The story of eight courageous women who had the courage and strength for which the Anzacs are renowned and the compassion and tenderness that only a woman can bring.

The outstanding stories of eight courageous women. One brave nursing sister Hilda Samsing became a whistle blower. Nursing aboard the hospital ship Gascon, outraged by the bungled evacuation of wounded Anzacs which was censored out of the press she let her diary be shown in high places which raised questions in the House of Commons. In Belgium, Louise Creed, a Sydney journalist caught in the besieged city of Antwerp made a hair-raising escape from a German firing squad and lived to tell the tale. Brisbane’s Grace Wilson, ordered to establish an emergency hospital on drought ridden Lemnos Island, arrived there to find suffering Anzacs but no drinking water, tents or medical supplies. Grace and her nurses tore up their petticoats to use as bandages, survived for weeks on bully beef and biscuits and saved the lives of thousands wounded at Lone Pine and the Nek.
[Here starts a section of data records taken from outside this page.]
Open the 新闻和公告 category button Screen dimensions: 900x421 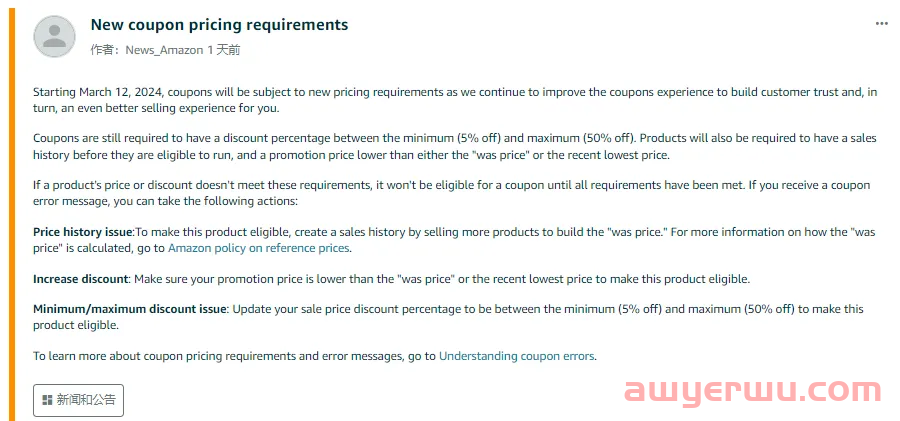click(x=79, y=400)
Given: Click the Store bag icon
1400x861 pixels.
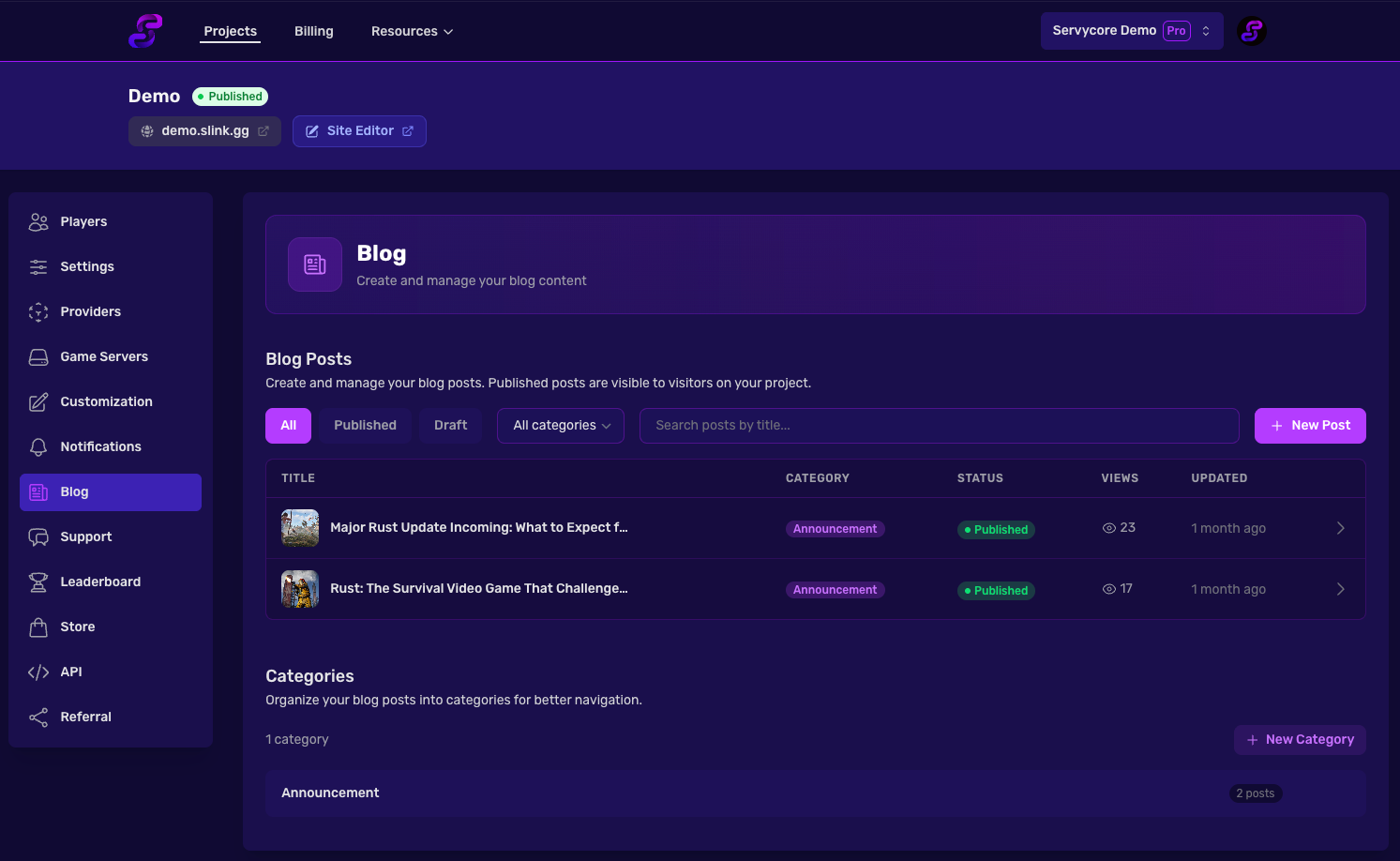Looking at the screenshot, I should 38,627.
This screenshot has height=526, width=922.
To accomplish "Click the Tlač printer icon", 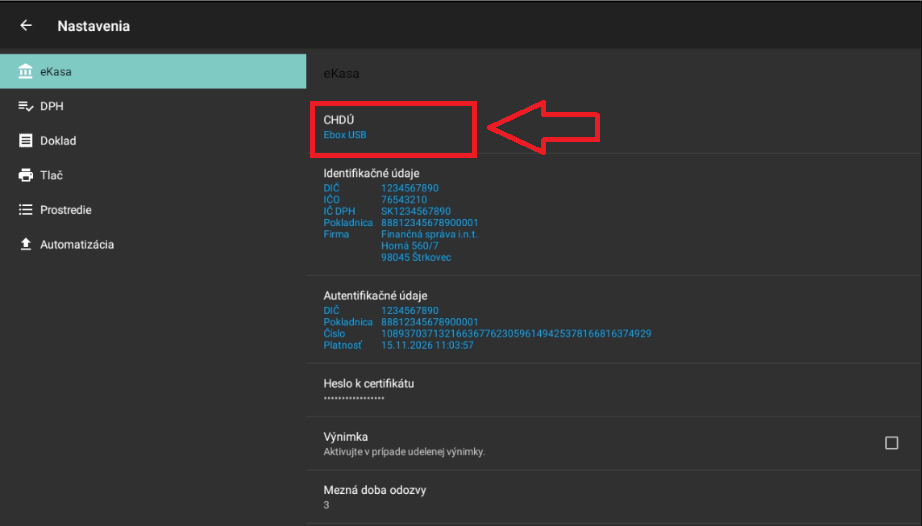I will click(x=26, y=176).
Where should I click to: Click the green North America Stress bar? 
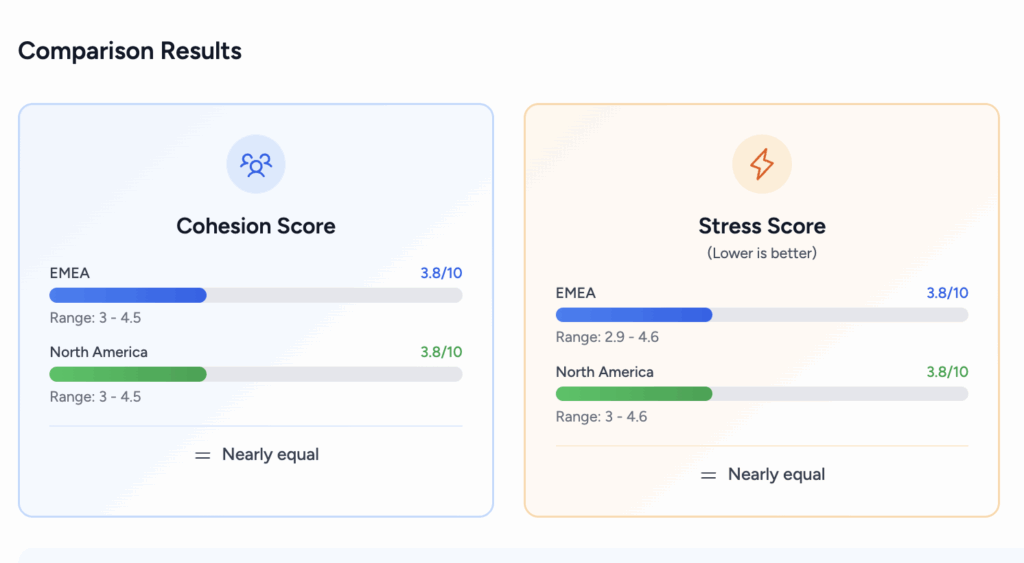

In November 1915 after a blizzard hit the trenches of Gallipoli they cared for Anzacs with frostbitten or gangrenous feet. After surviving hardship on Lemnos, young Florence James-Wallace works in France near the front line in a Casualty Clearing, treating soldiers with hideous wounds or blinded by mustard gas. The Germans emerged from their trenches and advanced as Florence and her stretcher cases escaped by lorry. In 1918 after years spent nursing men smashed and pulverised by machine gun fire she faced yet another challenge – an epidemic of Spanish flu. They returned to a world that only recognised male courage and were quickly forgotten, two of them awarded such meagre pensions they died destitute and forgotten.